Esternamente la struttura dell’estrema parte prodiera era a libera circolazione d’acqua ed in essa si trovavano gli sgusci per la fuoriuscita dei siluri, i servomeccanismi per i portelli esterni dei tubi lancia siluri e l’argano dell’ancora, oltre le casse di zavorra. L’ancora veniva ritratta sul lato di tribordo, all’altezza dell’estremità anteriore dei tubi lanciasiluri; i cui portelli aprivano verso l’interno e una volta richiusi combaciavano perfettamente con le linee della murata. 
I timoni orizzontali comparivano su ciascun lato del rivestimento prodiero. Sopra i timoni, vi erano le aperture per il sistema di sensori idrofonici. Subito sopra trovavano posto due diaframmi circolari del sistema telefonico subacqueo, mentre altri due erano una cinquantina di centimetri verso poppavia.

La coperta che fungeva da naturale proseguo del rivestimento dell’estrema prua che raggiungeva il centro nave, detto anche “vela”, era ricoperta completamente da un pagliolato in assi di legno.
 Le murate erano caratterizzate da una lunga fila di aperture piuttosto ampie per favorire l’ingresso e il deflusso dell’acqua.
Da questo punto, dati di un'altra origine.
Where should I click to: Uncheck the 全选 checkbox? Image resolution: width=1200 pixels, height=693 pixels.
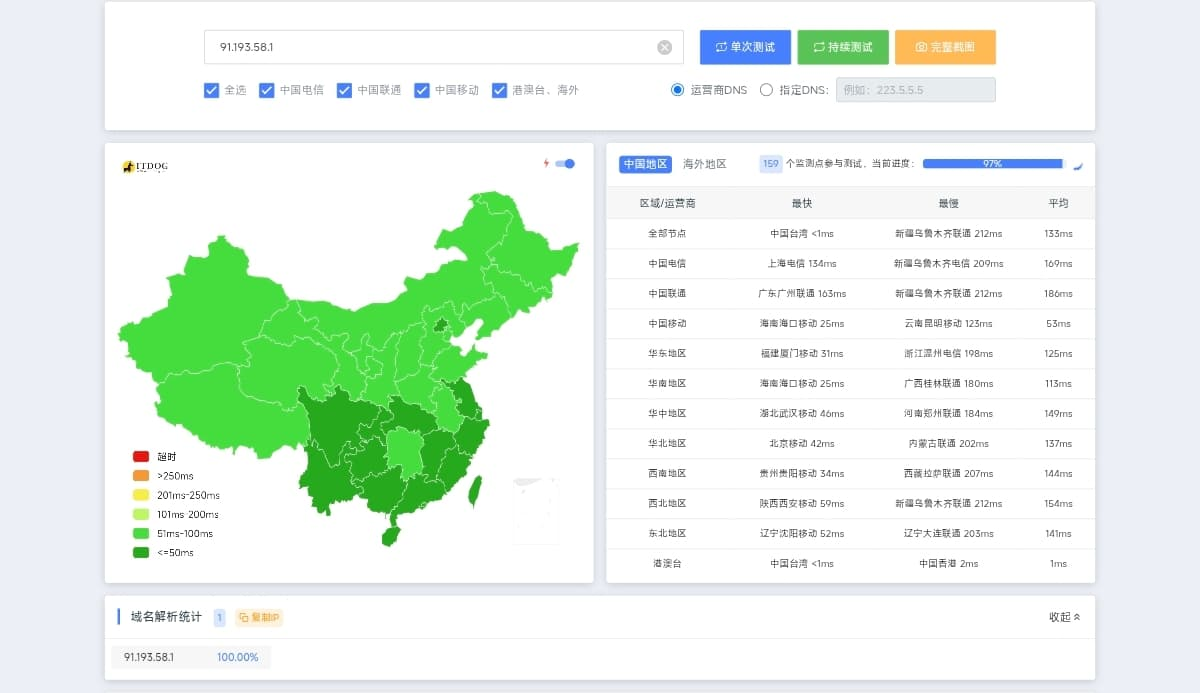[x=211, y=90]
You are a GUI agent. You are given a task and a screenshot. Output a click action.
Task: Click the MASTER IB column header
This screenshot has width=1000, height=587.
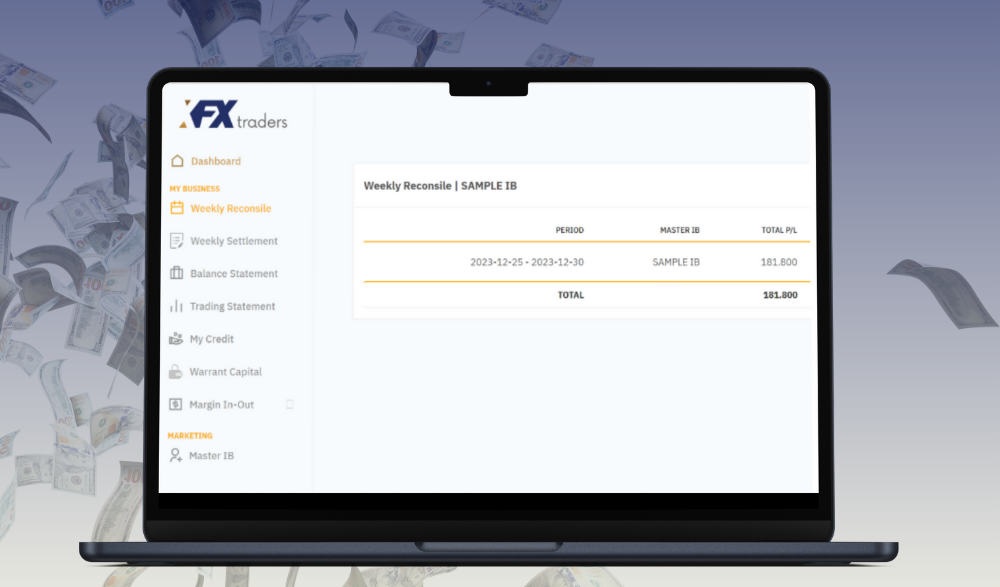click(679, 231)
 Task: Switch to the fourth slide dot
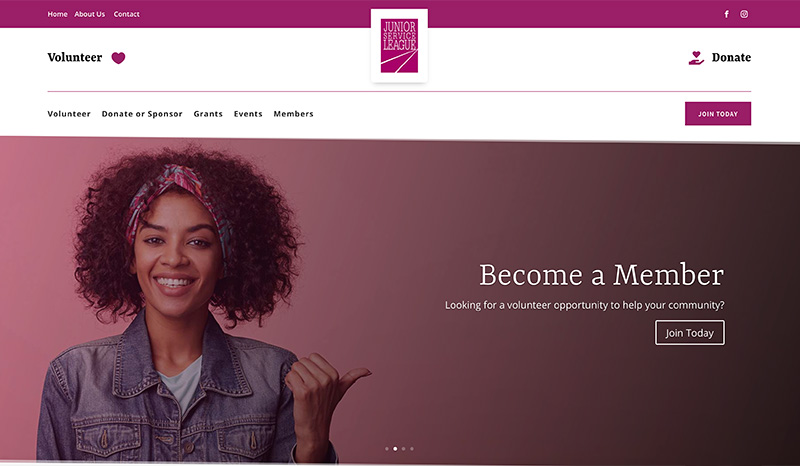coord(412,449)
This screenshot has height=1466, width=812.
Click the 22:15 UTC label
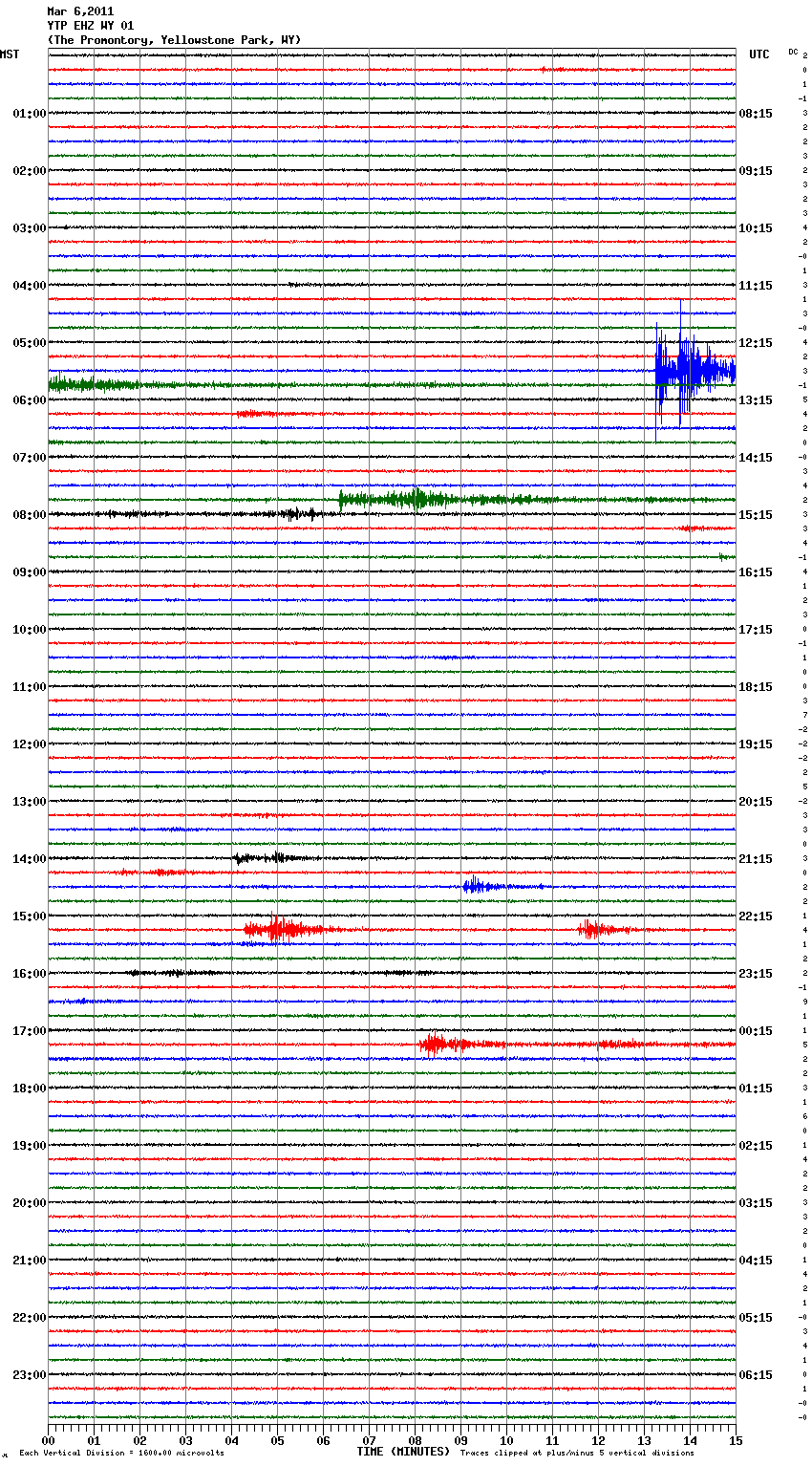coord(756,916)
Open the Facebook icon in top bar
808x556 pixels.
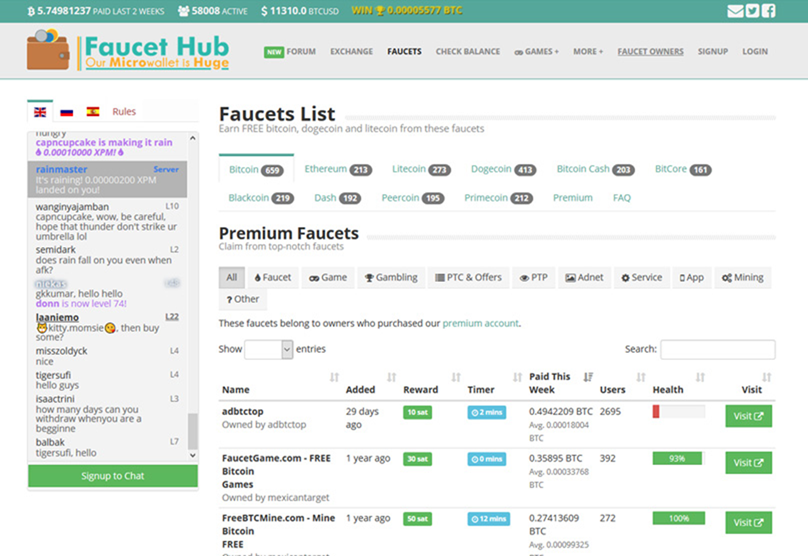tap(768, 11)
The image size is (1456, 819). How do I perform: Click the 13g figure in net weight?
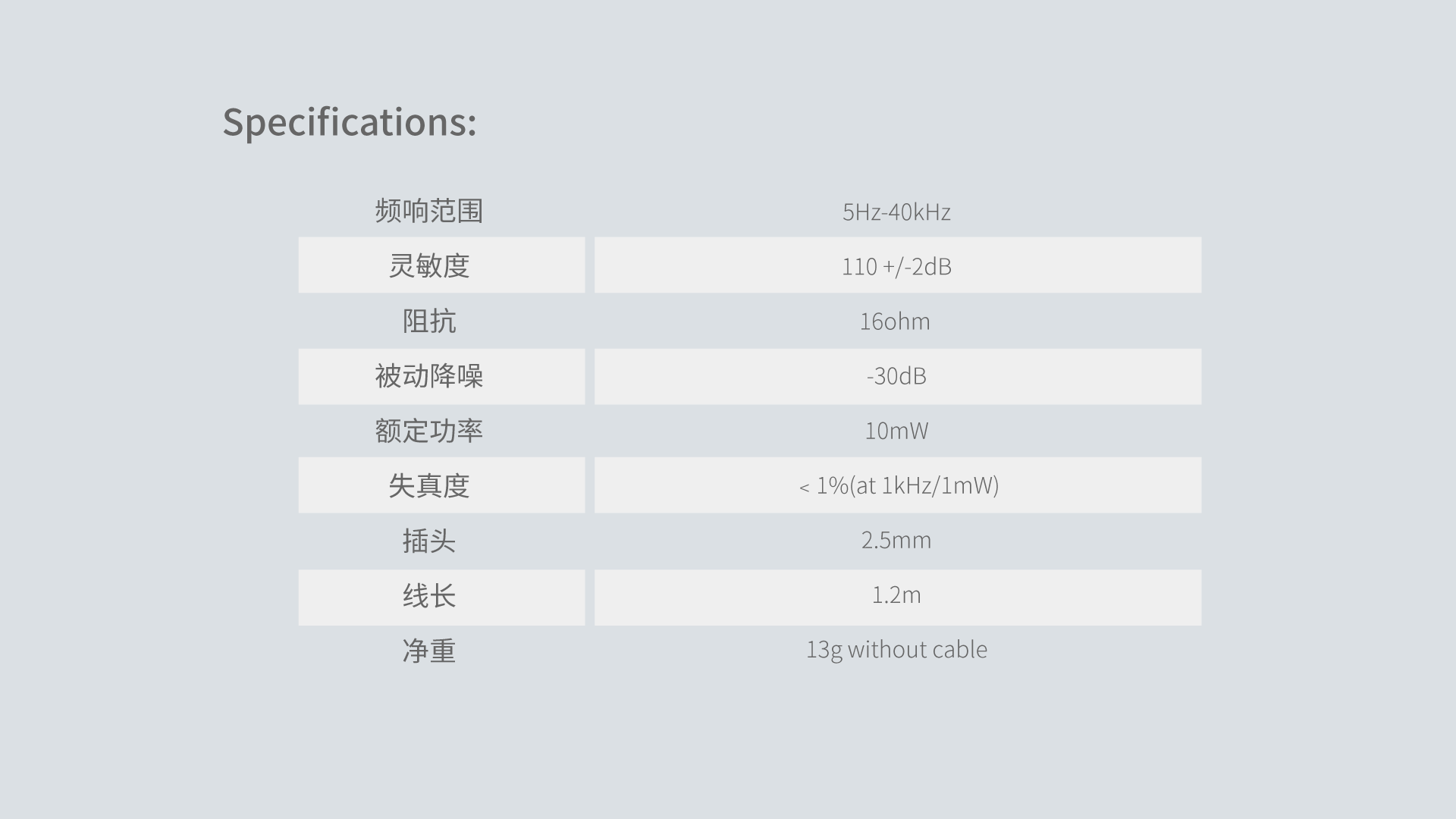tap(824, 650)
Per lo stesso scopo era stata prevista la lunga e sottile fessura fra il rivestimento della coperta e le controcarene esterne. 
Parecchie sezioni del pagliolato erano incardinate a portello o completamente mobili per permettere l’accesso ai boccaporti sottostanti che venivano sfruttati per immagazzinare vari materiali ed equipaggiamenti, tra i quali i siluri.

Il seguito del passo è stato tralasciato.